Já foi chamado de “fazendeiro do ar”, hoje é líder do governo Lula. A questão não é o senador, o problema é um governo que aceita tê-lo como líder.

A cada eleição espera-se que haja uma mudança na forma de fazer política. A renovação dos mandatos é sempre muito alta, mas nada muda, sinal de que o cerne do problema não é pessoal, mas estrutural. Enquanto não for feita uma reforma política, assistiremos ao mesmo triste espetáculo. A negociação espúria de cargos e favores é um instrumento de desmoralização do Legislativo, mais eficaz que qualquer proposta autoritária para fechá-lo. Quando o baixo clero está açulado, é sinal de que o cheiro de carniça se espalhou pelo majestoso prédio projetado por Oscar Niemeyer.

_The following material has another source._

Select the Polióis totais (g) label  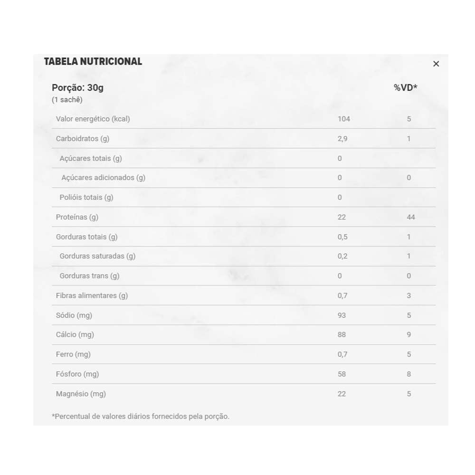click(86, 197)
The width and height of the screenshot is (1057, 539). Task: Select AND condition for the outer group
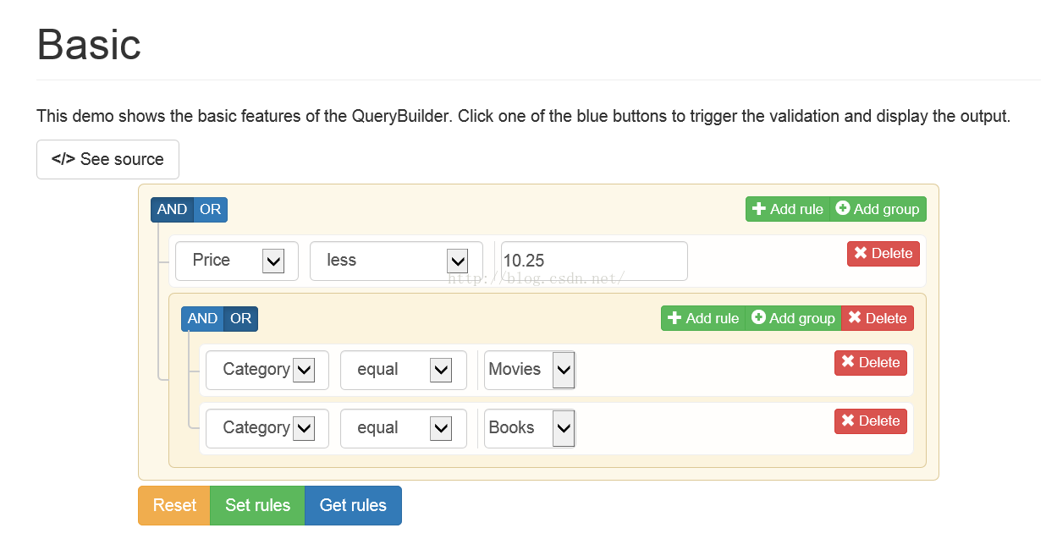[172, 210]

O Congresso, agindo constantemente assim, estimula políticos bonapartistas que rondam o poder e anseiam uma “relação direta” com os eleitores. Sabemos que na própria base do governo temos protótipos de tiranos. Assim, o maior inimigo do Legislativo são os congressistas. Nos últimos anos, as direções da Câmara e do Senado agiram de forma mais violenta que o próprio regime militar em relação ao Congresso. Basta recordar o episódio recente dos parlamentares agredidos pela guarda do Senado ou quando o então presidente da Câmara, o petista João Paulo, chamou para o interior daquela Casa a polícia, fato desconhecido na história do Parlamento desde a sua criação, em 1826.

Acompanhando o ano legislativo, vê-se que as grandes questões nacionais são ignoradas.

Evidentemente, há parlamentares atuantes, mas a maioria (e não é de hoje -basta lembrar do “Centrão”, na Assembléia Constituinte) age pela ótica do fisiologismo e só atua quando é pressionada pela opinião pública e pela mídia.

Pensar em grandes reformas políticas é um meio de inviabilizar mudanças. Contudo, algo pode ser feito. A fidelidade partidária é um bom início e será implantada, apesar do Congresso. A permanência da cláusula de barreira que, justiça seja feita, tinha sido aprovada pelo Congresso, mas foi derrubada pelo STF, tem de ser reapresentada. Estabelecer regras eleitorais permanentes também é tarefa exeqüível, pois não é possível a cada dois anos alterar a legislação.

Do lado do Executivo, poderia ser realizada uma pequena reforma, mas que teria enorme efeito político: a sensível diminuição dos cargos comissionados. Hoje são 22 mil; se permanecessem 10%, seria uma verdadeira revolução. Esses cargos acabaram, com o passar do tempo, sendo usados como moeda de troca com o Parlamento. Por parte do Judiciário, a agilidade no julgamento dos casos de corrupção também teria um enorme efeito pedagógico e inibiria a impunidade. Mas, o que parece simples, no Brasil, é tarefa aparentemente impossível.